- EXERCISE INPUTS -

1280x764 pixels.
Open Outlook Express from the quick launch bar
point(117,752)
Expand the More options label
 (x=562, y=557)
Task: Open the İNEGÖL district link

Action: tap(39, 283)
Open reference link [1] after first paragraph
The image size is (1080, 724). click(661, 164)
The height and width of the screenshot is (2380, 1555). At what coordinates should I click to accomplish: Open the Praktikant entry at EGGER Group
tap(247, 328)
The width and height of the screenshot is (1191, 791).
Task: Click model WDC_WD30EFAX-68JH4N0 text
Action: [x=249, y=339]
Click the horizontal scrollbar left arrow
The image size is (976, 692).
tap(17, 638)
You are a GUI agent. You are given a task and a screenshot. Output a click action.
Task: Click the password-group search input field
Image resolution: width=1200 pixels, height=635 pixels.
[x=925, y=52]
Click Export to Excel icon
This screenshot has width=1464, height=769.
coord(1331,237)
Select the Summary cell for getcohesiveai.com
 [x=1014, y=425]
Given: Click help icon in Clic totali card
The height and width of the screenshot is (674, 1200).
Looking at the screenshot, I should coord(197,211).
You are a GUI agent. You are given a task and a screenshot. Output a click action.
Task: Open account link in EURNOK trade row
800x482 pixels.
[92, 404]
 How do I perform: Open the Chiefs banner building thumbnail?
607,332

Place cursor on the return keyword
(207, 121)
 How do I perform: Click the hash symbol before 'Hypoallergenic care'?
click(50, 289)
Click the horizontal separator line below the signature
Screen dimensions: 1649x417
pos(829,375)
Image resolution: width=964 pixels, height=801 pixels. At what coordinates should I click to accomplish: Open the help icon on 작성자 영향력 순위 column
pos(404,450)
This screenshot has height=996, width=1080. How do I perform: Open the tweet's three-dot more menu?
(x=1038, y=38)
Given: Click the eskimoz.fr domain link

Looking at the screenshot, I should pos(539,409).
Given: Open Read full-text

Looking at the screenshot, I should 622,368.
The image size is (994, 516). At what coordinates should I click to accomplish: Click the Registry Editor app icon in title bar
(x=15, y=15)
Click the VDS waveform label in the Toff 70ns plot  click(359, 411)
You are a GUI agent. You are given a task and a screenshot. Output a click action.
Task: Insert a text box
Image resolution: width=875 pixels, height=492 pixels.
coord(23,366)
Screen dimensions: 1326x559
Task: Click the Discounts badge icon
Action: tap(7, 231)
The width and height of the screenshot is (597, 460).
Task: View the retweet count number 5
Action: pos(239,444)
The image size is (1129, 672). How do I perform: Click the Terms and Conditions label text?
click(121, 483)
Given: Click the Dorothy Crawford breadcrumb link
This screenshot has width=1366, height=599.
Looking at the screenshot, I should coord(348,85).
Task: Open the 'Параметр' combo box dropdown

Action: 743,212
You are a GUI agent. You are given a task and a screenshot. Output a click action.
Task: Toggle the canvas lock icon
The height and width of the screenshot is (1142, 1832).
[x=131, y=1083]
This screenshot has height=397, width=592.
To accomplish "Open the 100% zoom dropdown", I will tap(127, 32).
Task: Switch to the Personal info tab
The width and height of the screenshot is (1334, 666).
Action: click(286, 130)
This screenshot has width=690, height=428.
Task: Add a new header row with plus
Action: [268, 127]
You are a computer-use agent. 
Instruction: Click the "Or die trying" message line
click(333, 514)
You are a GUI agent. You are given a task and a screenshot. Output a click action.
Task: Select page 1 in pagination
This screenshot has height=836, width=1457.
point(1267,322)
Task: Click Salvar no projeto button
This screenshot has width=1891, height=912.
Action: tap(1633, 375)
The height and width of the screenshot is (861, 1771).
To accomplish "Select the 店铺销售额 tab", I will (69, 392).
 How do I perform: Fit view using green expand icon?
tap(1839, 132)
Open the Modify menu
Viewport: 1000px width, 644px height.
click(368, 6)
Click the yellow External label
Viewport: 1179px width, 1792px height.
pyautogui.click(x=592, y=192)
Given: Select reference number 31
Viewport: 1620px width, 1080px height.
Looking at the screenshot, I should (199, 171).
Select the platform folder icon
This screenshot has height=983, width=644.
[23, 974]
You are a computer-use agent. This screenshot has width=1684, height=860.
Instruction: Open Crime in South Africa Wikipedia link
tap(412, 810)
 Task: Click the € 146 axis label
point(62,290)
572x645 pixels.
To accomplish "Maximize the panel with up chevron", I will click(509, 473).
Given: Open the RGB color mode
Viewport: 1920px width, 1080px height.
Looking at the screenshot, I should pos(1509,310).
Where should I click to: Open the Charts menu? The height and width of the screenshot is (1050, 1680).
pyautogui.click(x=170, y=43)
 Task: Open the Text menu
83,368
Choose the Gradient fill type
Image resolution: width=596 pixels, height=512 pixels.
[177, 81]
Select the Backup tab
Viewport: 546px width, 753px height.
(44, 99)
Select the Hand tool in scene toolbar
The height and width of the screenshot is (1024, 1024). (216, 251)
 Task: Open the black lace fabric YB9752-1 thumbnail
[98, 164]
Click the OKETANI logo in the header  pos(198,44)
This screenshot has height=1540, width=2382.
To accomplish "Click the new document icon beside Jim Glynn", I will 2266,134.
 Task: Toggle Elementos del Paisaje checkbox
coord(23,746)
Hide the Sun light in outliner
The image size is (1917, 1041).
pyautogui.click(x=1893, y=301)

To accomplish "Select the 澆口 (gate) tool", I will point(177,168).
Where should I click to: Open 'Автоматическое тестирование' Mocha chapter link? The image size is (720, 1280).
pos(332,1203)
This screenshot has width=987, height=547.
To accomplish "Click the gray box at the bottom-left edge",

- WORK INSTRUCTION -
Go through the listing above and report how many of its lines contain the word "left", with only the number as output.

- WRITTEN ANSWER -
2